Figure 3.

The transactivation function of MT1-MMP. A, Western blotting of HT1080 (left) and MCF-7 cells (right) with the PI3Kδ,NR3C1, and CK2α antibodies. The incubation with the primary antibody was followed by the species-specific HRP-conjugated secondary antibody and a TMB/M substrate. Note the up-regulation of the target genes in cells expressing MT1-MMP-WT. Arrows point to the PI3Kδ,NR3C1, and CK2α bands. B, transient expression assay of the transcriptional activity of the NR3C1 promoter-luciferase chimera. HT, HT-neo, HT-MT, HT-siRNA, and HT-siRNAscr cells were each transiently transfected with both the NR3C1 promoter–firefly luciferase chimera and the pGL4.74 control vector that carried the Renilla luc gene under the control of the thymidine kinase promoter.
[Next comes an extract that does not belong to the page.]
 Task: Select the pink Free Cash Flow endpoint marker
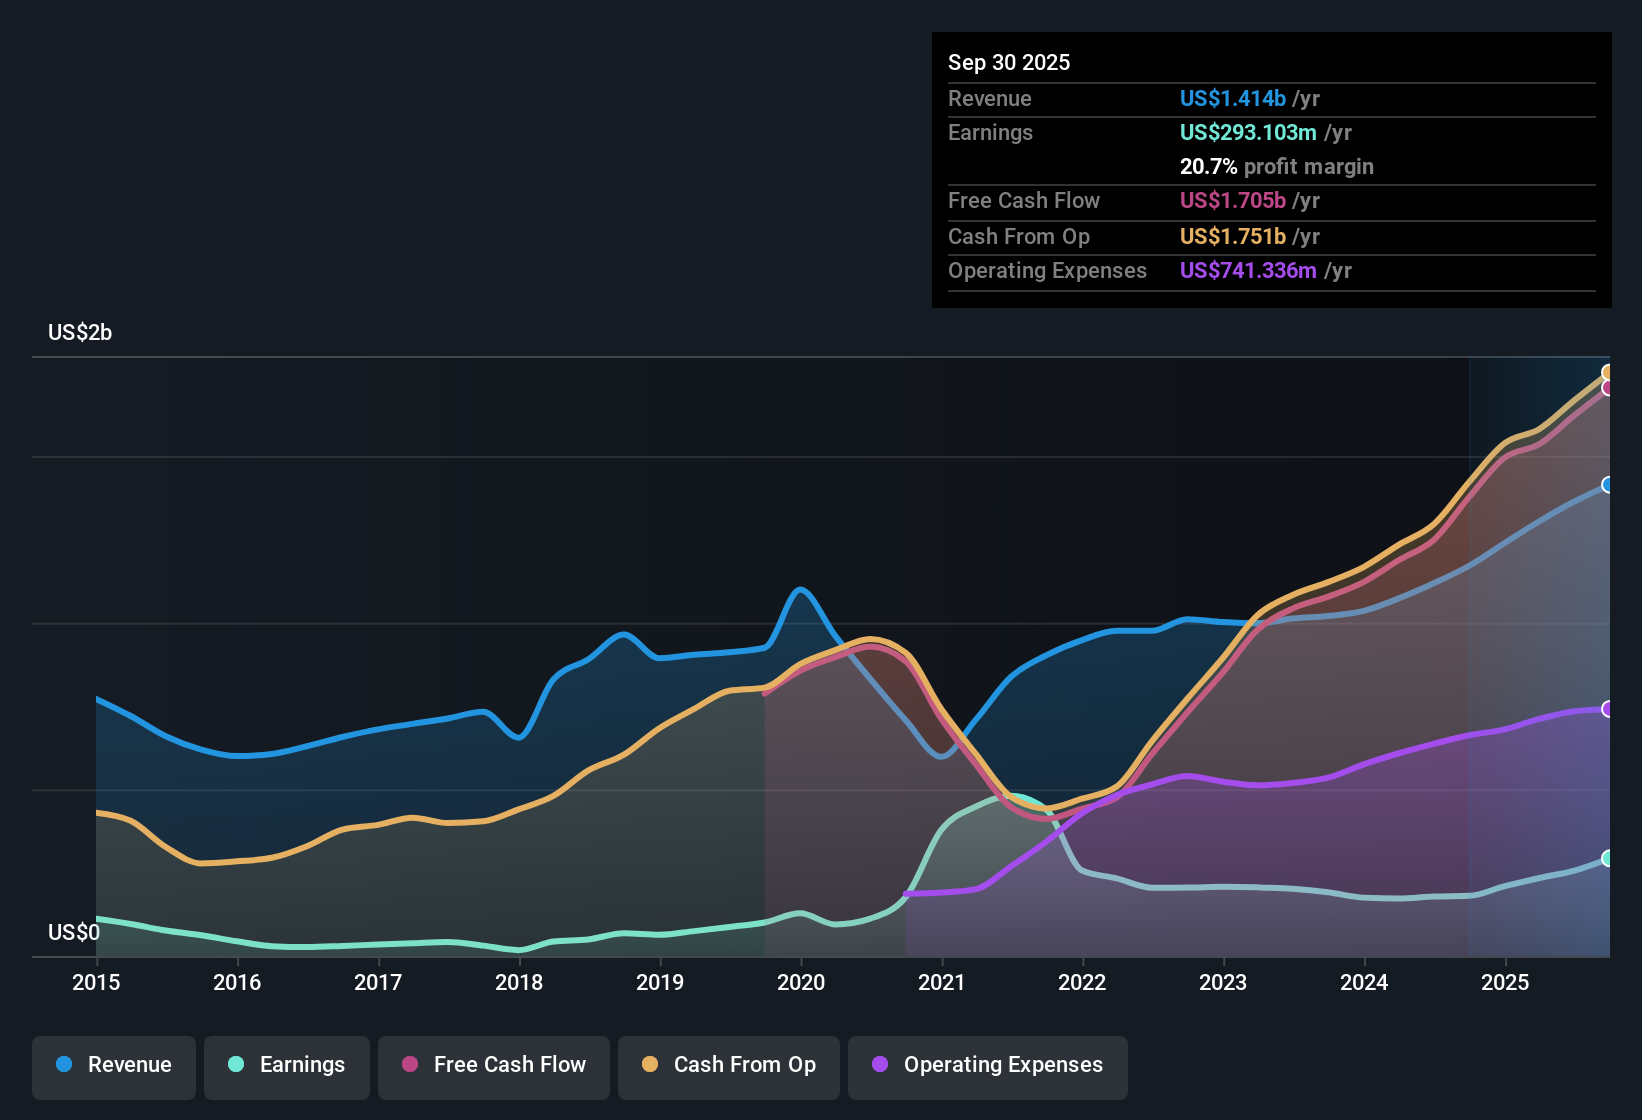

The mean of four measurements was taken to obtain the firefly luciferase activity that was expressed as relative units defined by the ratio of firefly luciferase to Renilla luciferase activity. Where indicated, cells were coincubated for 14 h with GM6001 (50 μmol/L) before activity measurement. The activity measured in the parental HT cells was taken as 100%. Columns, mean of at least three independent transfection experiments; bars, SE. The data are statistically significant (P < 0.05). C, phosphorylated site and total protein screening. HT-MT and HT-siRNA cell lysate samples were analyzed using phosphorylated site and total kinase protein screening. A portion of the Western blot image that included pMAPK1, pMAPK3, pMAPK14, pMAP2K1/2, and GSKβ (a control). Normalized cpm of pMAPK1 (T¹⁸⁵/Y¹⁸⁷), pMAPK3 (T²⁰²/Y²⁰⁴), pMAPK14 (T¹⁸⁰/Y¹⁸²), pMAP2K1/2 (S²¹⁷/S²²¹), and GSKβ(Y²¹⁶) in HT-MT/HT-siRNA cells is 2040/3940, 620/1250, 80/230, 130/430, and 2900/2600, respectively. Normalized cpm of MAPK1, MAPK3, MAPK14, MAP2K1/2, and GSKβ total protein in HM-MT/HT-siRNA cells is 2290/960, 2190/1240, 1410/1370, 720/760, and 420/390, respectively. Normalized cpm is the trace quantity of the band normalized to a 60-s scan time. Values represent the average of the duplicate determinations performed by Kinexus.